Apache Arrow Filesystems

With the new release of Arrow the Filesystem API has been overhauled. The Filesystem API is an abstraction on any file store with local disk, HDFS and AWS S3 supported. More info can be found in the Arrow docs and Apache Arrow Datasets. This simplifies doing data science directly on the data lake as it allows for large datasets to be read incrementally from S3 for Python-based data scientists.

The Future of Arrow

The future of Arrow promises to be even more exciting than the past few years. The near future will bring many performance and usability improvements to better leverage things like SIMD and GPUs and to further explore hybrid computing paradigms. Performance improvements to the Datasets API, compute kernels and Parquet I/O are also in the works. Dremio is also working toward a plugin for Flight which will make a Flight server look more like a traditional database. As more vendors start using Flight a standardized protocol is important to ensure interoperability.

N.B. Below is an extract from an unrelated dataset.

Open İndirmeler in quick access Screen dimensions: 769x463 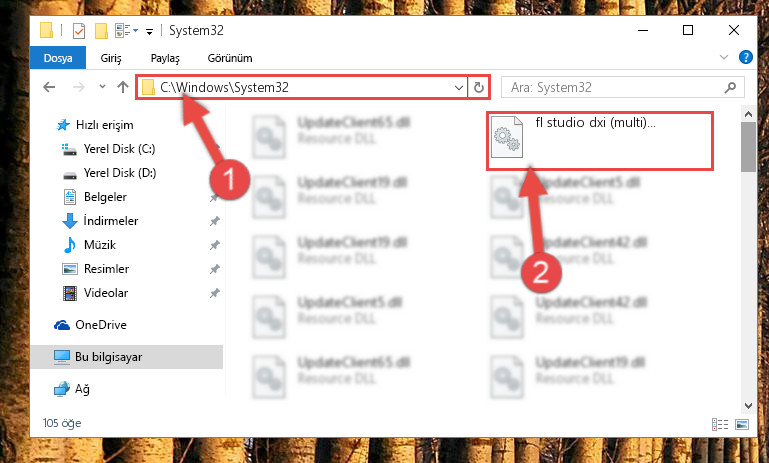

For me, the most exciting project in the near future is the Arrow Compute/Data Frame project. Discussed in Arrow C++ Data Frame Project it promises to deliver on Wes’s original vision for Pandas Two and solve the perceived flaws in Pandas: Apache Arrow and the “10 Things I Hate About Pandas.” This promises to deliver as big of an impact as the original Pandas project and extend the use of Arrow even further.